(Records excerpted from a collection)
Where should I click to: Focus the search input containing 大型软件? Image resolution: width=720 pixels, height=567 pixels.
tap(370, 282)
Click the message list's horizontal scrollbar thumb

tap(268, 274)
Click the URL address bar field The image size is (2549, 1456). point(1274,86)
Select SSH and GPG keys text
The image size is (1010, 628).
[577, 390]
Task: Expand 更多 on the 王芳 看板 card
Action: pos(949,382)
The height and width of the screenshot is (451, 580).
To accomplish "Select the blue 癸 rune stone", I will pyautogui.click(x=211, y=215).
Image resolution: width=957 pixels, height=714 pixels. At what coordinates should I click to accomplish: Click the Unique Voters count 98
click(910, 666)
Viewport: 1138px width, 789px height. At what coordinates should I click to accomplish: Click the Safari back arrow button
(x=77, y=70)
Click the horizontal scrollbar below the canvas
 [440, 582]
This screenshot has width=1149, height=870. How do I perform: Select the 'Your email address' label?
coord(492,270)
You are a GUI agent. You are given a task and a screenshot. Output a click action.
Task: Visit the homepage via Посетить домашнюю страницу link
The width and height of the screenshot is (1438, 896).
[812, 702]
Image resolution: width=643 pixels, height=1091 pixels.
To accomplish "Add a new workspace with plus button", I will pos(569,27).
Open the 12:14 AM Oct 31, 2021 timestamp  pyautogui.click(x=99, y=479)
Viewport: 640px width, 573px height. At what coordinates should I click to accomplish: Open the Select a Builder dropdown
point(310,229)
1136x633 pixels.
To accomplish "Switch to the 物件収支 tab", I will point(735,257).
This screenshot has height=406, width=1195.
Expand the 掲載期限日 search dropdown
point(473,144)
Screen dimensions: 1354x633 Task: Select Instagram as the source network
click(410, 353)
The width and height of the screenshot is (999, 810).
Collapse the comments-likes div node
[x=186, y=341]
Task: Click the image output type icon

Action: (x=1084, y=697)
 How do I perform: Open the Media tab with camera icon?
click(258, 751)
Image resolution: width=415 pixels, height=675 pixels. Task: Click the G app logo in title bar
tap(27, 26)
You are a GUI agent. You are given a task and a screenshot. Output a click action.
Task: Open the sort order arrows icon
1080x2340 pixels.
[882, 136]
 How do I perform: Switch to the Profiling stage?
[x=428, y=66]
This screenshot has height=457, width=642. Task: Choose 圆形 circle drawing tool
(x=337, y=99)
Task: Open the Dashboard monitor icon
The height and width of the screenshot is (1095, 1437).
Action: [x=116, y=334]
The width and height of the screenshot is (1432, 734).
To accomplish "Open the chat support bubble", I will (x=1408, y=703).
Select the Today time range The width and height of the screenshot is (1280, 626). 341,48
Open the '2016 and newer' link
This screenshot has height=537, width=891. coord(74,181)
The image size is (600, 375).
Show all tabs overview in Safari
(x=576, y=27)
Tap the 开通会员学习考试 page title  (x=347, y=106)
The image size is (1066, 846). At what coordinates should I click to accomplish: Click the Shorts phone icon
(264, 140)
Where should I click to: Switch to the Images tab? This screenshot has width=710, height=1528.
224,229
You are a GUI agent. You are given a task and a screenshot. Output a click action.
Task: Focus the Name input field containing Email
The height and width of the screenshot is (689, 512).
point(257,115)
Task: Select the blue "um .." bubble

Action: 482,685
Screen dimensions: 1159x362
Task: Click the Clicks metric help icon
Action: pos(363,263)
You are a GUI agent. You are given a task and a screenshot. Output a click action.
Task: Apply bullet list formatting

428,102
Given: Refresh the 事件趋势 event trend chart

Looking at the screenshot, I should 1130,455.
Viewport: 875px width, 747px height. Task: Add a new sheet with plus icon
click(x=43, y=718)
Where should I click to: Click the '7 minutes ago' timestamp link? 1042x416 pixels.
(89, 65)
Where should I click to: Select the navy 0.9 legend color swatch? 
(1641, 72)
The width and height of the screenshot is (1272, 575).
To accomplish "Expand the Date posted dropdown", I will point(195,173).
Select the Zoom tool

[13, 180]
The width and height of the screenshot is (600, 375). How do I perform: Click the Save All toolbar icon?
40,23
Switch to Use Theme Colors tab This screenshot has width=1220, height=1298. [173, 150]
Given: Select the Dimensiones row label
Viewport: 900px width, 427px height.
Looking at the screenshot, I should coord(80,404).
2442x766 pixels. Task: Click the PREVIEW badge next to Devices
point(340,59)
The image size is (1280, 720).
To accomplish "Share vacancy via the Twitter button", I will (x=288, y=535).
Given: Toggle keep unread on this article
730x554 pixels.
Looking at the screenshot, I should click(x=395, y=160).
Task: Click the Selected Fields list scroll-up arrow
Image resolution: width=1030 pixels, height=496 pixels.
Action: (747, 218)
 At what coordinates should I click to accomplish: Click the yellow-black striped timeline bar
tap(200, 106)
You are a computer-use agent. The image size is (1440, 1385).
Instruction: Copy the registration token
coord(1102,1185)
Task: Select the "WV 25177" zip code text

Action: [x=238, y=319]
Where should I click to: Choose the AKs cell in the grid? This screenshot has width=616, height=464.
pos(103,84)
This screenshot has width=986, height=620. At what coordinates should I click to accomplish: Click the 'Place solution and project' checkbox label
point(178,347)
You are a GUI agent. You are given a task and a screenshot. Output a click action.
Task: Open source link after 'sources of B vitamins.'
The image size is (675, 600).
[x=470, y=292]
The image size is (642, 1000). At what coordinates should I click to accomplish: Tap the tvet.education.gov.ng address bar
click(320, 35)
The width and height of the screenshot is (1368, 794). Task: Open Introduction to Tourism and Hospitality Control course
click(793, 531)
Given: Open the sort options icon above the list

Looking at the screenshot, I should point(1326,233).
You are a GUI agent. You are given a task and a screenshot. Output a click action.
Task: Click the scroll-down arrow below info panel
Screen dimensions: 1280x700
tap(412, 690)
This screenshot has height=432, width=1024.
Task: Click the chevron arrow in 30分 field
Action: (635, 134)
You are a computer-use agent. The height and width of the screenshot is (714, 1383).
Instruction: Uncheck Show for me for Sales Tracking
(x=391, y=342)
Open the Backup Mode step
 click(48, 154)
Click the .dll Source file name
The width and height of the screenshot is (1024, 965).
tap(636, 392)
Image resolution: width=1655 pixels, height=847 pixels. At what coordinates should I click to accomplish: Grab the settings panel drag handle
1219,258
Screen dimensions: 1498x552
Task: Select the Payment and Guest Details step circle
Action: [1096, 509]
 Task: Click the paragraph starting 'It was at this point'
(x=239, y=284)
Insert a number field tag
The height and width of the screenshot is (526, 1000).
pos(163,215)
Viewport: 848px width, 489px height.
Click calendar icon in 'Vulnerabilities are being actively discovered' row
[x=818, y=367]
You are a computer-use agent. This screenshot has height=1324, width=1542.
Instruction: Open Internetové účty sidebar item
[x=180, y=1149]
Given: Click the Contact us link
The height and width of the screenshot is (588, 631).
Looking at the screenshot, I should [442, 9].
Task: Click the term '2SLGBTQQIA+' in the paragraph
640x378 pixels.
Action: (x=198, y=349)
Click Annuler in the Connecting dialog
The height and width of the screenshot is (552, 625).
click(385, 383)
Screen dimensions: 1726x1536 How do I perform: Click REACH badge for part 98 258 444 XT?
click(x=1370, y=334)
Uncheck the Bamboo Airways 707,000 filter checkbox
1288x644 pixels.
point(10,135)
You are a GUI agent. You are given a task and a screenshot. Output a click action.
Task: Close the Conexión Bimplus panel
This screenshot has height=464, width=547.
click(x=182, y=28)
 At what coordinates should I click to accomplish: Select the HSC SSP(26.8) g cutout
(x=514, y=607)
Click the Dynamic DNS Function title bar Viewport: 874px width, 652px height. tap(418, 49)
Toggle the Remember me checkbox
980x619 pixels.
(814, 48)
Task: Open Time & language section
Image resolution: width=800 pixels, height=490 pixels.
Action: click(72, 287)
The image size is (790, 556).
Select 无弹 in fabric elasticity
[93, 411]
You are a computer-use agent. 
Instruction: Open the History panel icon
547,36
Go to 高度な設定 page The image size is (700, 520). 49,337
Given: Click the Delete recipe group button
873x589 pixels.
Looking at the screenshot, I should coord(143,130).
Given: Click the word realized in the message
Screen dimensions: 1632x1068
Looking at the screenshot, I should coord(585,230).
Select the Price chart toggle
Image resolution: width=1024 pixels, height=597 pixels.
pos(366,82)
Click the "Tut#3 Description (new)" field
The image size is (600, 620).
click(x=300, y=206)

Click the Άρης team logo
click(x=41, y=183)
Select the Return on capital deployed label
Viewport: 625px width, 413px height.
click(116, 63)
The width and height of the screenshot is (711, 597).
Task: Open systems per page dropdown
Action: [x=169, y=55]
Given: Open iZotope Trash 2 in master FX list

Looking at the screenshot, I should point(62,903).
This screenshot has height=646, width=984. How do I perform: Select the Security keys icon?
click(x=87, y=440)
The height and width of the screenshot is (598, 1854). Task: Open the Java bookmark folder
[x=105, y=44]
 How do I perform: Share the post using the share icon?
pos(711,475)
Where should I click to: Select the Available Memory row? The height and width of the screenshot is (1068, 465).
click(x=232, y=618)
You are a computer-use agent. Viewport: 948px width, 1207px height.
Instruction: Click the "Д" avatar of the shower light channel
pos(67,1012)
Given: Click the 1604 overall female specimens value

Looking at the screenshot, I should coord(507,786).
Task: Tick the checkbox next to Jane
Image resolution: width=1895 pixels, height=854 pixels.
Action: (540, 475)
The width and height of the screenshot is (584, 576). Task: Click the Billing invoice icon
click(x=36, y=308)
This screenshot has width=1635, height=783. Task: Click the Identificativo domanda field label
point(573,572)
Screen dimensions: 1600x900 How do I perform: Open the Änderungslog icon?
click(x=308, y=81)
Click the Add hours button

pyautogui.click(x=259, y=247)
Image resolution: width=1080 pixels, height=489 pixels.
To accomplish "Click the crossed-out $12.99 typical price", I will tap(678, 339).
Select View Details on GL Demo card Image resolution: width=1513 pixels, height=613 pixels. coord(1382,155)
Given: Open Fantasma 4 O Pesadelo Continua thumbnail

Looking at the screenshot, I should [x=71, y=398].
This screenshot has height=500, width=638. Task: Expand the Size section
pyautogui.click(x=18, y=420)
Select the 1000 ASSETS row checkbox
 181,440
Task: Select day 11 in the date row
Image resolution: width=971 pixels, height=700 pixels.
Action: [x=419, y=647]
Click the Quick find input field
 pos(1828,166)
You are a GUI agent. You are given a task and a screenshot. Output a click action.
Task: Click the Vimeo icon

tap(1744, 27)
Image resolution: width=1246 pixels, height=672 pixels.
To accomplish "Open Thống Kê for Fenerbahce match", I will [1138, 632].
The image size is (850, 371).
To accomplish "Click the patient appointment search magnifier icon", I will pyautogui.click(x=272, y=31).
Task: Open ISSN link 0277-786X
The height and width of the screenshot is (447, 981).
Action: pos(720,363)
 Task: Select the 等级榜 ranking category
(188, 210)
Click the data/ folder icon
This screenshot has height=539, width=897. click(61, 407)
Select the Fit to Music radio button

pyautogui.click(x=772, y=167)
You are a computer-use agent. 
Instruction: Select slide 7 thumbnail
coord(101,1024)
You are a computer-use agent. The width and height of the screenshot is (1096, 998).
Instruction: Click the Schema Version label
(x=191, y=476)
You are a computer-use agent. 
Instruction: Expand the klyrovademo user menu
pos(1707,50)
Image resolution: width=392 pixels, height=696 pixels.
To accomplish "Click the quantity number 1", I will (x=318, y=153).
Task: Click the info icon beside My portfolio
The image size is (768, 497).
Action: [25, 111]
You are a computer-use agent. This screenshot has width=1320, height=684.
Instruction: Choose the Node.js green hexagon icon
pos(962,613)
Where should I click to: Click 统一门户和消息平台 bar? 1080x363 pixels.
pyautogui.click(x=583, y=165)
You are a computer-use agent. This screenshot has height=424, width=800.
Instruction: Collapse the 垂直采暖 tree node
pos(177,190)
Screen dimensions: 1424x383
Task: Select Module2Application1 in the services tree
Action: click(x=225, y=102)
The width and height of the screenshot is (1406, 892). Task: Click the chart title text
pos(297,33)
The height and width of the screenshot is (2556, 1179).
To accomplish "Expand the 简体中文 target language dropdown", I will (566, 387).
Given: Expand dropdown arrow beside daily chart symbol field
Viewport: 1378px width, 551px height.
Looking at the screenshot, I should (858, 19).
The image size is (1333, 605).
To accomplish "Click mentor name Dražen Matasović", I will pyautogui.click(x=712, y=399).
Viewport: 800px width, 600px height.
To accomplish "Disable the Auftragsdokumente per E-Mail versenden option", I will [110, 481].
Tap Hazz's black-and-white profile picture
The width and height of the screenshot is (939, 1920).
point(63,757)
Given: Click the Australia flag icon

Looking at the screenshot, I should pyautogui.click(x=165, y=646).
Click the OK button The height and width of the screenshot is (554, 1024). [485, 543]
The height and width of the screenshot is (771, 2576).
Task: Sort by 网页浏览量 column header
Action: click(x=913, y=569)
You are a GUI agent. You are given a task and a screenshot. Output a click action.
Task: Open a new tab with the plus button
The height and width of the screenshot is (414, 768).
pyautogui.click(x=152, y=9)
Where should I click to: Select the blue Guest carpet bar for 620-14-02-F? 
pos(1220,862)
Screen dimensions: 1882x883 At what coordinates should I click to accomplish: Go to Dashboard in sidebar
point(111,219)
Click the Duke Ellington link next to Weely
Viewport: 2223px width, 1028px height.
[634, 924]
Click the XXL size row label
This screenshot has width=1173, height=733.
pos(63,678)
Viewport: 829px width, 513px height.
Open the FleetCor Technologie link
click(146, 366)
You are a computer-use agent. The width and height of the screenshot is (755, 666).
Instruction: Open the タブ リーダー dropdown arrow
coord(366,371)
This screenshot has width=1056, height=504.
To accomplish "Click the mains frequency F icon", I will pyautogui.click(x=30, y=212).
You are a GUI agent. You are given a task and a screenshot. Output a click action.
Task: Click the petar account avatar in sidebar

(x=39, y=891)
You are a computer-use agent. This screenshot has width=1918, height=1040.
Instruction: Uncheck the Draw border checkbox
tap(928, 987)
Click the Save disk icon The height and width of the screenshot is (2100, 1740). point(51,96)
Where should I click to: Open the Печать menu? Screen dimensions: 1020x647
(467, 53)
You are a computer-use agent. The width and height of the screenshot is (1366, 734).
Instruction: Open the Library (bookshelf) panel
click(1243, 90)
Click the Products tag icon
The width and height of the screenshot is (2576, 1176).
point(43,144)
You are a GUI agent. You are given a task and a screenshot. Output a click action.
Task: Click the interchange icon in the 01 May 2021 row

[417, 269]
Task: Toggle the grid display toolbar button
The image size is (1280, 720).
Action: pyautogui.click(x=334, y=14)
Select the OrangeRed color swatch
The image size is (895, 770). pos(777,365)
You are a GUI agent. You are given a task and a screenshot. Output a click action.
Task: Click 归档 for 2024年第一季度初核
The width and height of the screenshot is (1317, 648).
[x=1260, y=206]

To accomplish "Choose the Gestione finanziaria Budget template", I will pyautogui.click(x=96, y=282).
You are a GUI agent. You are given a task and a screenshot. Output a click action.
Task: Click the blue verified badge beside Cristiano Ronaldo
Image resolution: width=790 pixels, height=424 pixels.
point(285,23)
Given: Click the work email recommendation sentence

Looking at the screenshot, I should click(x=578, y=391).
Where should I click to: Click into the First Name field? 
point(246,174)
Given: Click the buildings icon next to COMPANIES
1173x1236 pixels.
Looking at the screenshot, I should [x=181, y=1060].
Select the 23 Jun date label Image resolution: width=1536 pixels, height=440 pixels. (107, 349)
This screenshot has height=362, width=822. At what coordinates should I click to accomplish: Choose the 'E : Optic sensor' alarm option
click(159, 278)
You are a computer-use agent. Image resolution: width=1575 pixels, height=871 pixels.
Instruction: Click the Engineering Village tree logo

• [The problem]
What lines above contain "number"? Copy them out.

• [Finished exercise]
Insert a number field tag
To accomplish "Click the quantity number 1", I will (x=318, y=153).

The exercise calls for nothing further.